WRITTEN TASK - Extract each line of the data below that contains the string "label". Treat uppercase and lowercase letters as distinct.

+++ RAW DATA

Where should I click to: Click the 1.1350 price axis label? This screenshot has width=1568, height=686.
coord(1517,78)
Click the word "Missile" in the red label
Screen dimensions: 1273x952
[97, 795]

++++++
+++ RAW DATA

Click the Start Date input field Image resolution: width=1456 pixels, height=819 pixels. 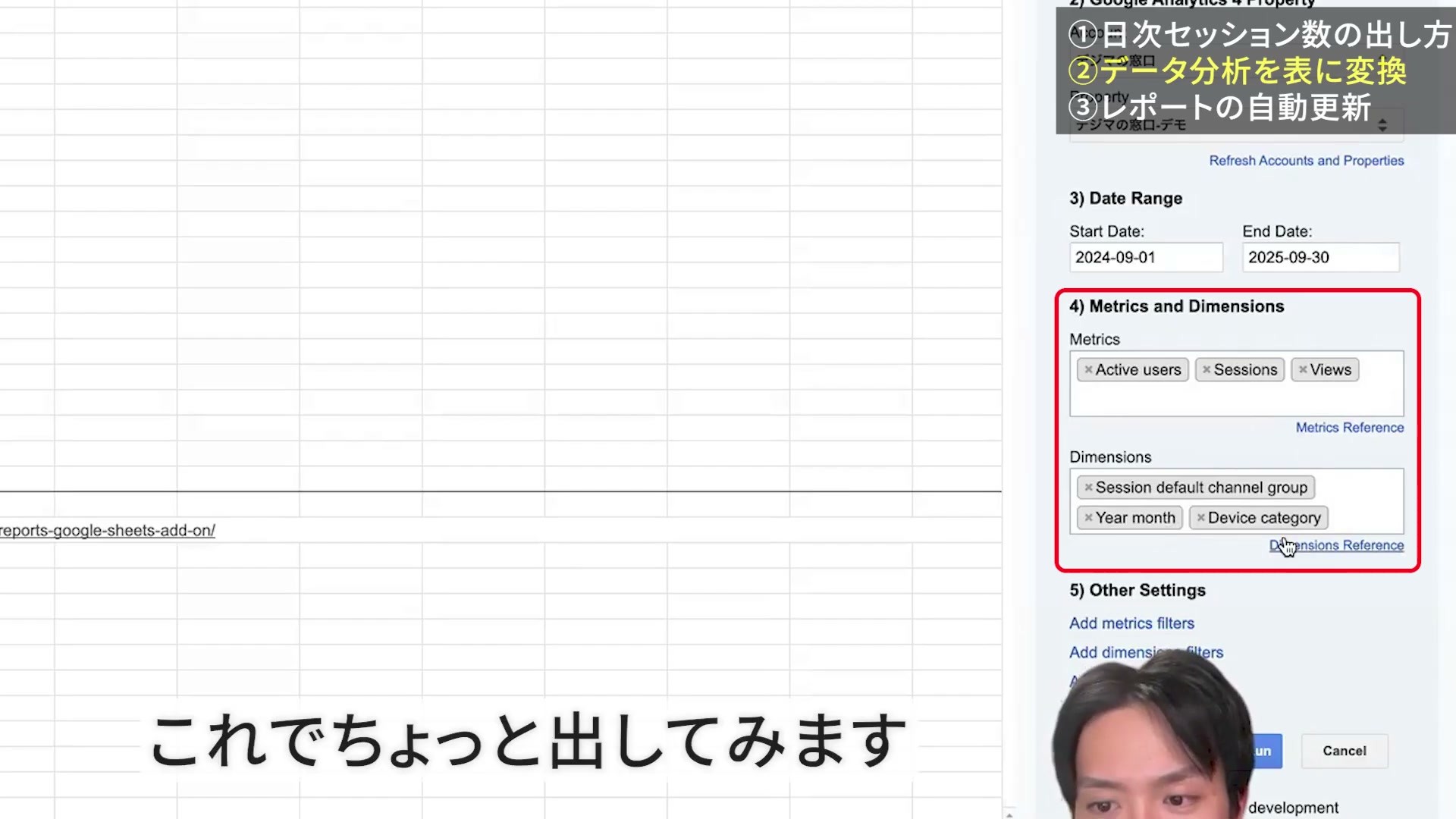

++++++

EXPECTED ANSWER -
Where should I click to: Click the 1.1350 price axis label? This screenshot has width=1568, height=686.
Click the word "Missile" in the red label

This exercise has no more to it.